Source code for rlgraph.components.action_adapters.baseline_action_adapter

# Copyright 2018 The RLgraph authors. All Rights Reserved.
#
# Licensed under the Apache License, Version 2.0 (the "License");
# you may not use this file except in compliance with the License.
# You may obtain a copy of the License at
#
#     http://www.apache.org/licenses/LICENSE-2.0
#
# Unless required by applicable law or agreed to in writing, software
# distributed under the License is distributed on an "AS IS" BASIS,
# WITHOUT WARRANTIES OR CONDITIONS OF ANY KIND, either express or implied.
# See the License for the specific language governing permissions and
# limitations under the License.
# ==============================================================================

from __future__ import absolute_import
from __future__ import division
from __future__ import print_function

from rlgraph import get_backend
from rlgraph.components.action_adapters.action_adapter import ActionAdapter
from rlgraph.utils.decorators import rlgraph_api, graph_fn

if get_backend() == "tf":
    import tensorflow as tf


[docs]class BaselineActionAdapter(ActionAdapter):
    """
    An ActionAdapter that adds 1 node to its action layer for an additional state-value output per batch item.

    API:
        get_state_values_and_logits(nn_output) (Tuple[SingleDataOp x 2]): The state-value and action logits (reshaped).
    """
    def __init__(self, scope="baseline-action-adapter", **kwargs):
        # Change the number of units in the action layer (+1 for the extra Value function node).
        super(BaselineActionAdapter, self).__init__(add_units=1, scope=scope, **kwargs)

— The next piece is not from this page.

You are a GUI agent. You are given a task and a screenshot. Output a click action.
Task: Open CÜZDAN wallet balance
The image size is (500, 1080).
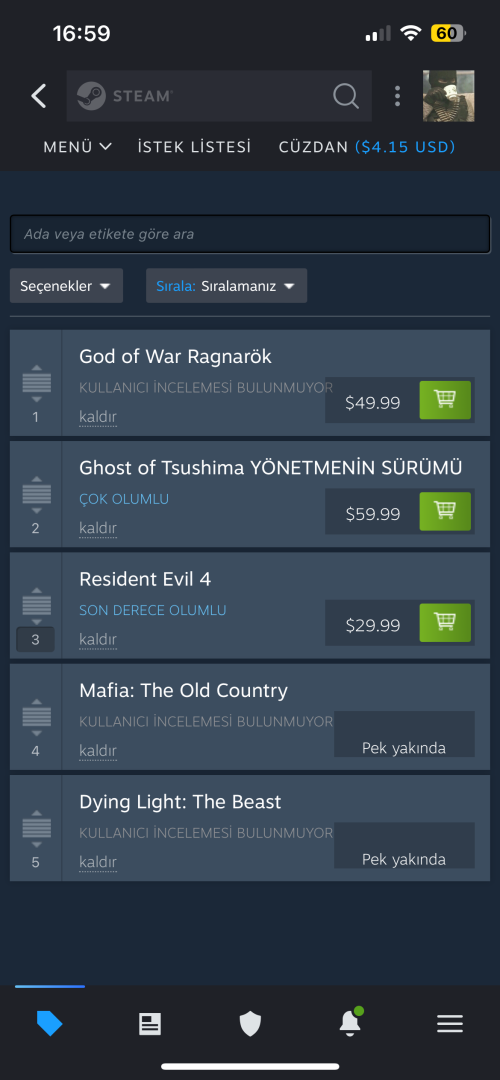367,147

        self.input_space = None

[docs]    def check_input_spaces(self, input_spaces, action_space=None):
        self.input_space = input_spaces["nn_output"]

    @rlgraph_api
    def get_logits(self, nn_output):
        """
        Args:
            nn_output (DataOpRecord): The NN output of the preceding neural network.

        Returns:
            SingleDataOp: The logits (raw nn_output, BUT reshaped).
        """
        aa_output = self.get_action_layer_output(nn_output)
        _, logits = self._graph_fn_get_state_values_and_logits(aa_output["output"])
        return logits

    @rlgraph_api
    def get_logits_probabilities_log_probs(self, nn_output):
        """
        API-method. Returns separated V and logit values split from the action layer.

        Args:
            nn_output (DataOpRecord): The NN output of the preceding neural network.

        Returns:
            dict (4x DataOpRecord):
                `state_values`: The state values (V).
                `logits`: The (reshaped) logits coming from the action layer.
                `probabilities`: softmaxed(logits)
                `log_probs`: log(probabilities)
        """
        # Slice away the first node for the state value and reshape the rest to yield the action logits.
        state_values, logits = self.get_state_values_and_logits(nn_output)
        probabilities, log_probs = self._graph_fn_get_probabilities_log_probs(logits)
        return dict(state_values=state_values, logits=logits, probabilities=probabilities, log_probs=log_probs)

    @rlgraph_api
    def get_state_values_and_logits(self, nn_output):
        # Run through the action layer.
        aa_output = self.get_action_layer_output(nn_output)
        state_values, logits = self._graph_fn_get_state_values_and_logits(aa_output["output"])
        return state_values, logits

    @graph_fn
    def _graph_fn_get_state_values_and_logits(self, action_layer_output):
        """
        Slices away the state-value node from the raw action_layer_output (dense) and returns the single state-value
        and the remaining (reshaped) action-logits.

        Args:
            action_layer_output (SingleDataOp): The flat action layer output.

        Returns:
            tuple (2x SingleDataOp):
                - The state value (as shape=(1,)).
                - The reshaped action logits.
        """
        if get_backend() == "tf":
            # Separate the single state-value node from the flat logits.
            state_value, flat_logits = tf.split(
                value=action_layer_output, num_or_size_splits=(1, self.action_layer.units - 1), axis=-1
            )

            # TODO: automate this: batch in -> batch out; time in -> time out; batch+time in -> batch+time out, etc..
            # TODO: if not default behavior: have to specify in decorator (see design_problems.txt).
            # Now we have to reshape the flat logits to obtain the action-shaped logits.
            # Adjust batch/time ranks.
            flat_logits._batch_rank = 0 if self.input_space.time_major is False else 1
            if self.input_space.has_time_rank:
                flat_logits._time_rank = 0 if self.input_space.time_major is True else 1
            logits = self.reshape.apply(flat_logits)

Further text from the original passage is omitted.